● What you will do:
Revise the lines from the one containing "is (885, 498)." through the one containing "item to the left of protect your enterprise item is", inclusive, putting "screen" in place of "screenshot" and leaving all else unchanged.

Item coordinate data:
□ □ □ □
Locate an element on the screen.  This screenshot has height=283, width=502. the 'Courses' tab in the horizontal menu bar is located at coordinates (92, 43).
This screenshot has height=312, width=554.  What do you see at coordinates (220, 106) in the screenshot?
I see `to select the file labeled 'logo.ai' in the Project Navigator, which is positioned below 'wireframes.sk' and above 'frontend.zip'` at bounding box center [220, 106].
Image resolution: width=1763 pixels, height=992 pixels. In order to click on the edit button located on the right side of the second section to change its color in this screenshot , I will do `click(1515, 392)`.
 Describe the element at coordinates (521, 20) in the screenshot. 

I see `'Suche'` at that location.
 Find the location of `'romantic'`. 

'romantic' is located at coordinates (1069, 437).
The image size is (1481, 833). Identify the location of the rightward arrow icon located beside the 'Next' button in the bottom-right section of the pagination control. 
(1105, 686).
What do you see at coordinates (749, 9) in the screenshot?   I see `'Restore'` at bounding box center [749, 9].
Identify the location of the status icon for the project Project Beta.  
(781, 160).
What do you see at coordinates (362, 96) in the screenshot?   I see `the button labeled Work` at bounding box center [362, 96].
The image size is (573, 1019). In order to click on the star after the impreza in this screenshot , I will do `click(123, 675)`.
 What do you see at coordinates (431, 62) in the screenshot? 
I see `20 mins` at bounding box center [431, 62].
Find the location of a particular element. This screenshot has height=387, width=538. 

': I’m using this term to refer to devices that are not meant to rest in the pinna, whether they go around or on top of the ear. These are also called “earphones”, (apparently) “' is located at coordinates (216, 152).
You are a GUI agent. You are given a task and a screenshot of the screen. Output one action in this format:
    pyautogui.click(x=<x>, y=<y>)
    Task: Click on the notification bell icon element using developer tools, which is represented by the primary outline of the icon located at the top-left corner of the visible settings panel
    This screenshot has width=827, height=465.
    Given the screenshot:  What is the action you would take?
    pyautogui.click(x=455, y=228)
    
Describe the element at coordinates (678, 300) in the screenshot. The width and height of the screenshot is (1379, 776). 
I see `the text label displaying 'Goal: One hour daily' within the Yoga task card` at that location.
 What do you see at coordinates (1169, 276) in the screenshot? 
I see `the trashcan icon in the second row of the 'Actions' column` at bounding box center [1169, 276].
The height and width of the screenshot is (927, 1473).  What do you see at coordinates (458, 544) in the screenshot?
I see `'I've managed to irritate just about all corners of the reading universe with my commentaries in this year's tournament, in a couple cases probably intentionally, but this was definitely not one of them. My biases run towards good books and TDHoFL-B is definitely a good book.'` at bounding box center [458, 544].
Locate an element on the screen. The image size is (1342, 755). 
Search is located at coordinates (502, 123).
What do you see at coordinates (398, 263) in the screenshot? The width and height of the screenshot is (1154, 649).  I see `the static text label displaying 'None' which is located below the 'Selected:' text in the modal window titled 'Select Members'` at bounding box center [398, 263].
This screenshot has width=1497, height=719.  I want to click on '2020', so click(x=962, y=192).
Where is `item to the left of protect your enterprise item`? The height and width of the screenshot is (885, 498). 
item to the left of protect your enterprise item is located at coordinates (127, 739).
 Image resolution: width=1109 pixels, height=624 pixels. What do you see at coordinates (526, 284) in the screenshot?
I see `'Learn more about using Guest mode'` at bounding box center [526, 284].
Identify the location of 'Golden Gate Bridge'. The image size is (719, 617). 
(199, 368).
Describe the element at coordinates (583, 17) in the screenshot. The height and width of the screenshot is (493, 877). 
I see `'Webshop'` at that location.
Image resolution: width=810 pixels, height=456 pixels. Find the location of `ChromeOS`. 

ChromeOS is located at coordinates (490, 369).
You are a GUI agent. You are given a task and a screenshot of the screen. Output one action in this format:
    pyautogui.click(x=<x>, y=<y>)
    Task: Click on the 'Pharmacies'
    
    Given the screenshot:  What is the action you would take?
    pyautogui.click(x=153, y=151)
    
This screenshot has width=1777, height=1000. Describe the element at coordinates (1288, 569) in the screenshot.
□ □ □ □
● Output of the task:
Where is `item to the left of protect your enterprise item`? The height and width of the screen is (885, 498). 
item to the left of protect your enterprise item is located at coordinates (127, 739).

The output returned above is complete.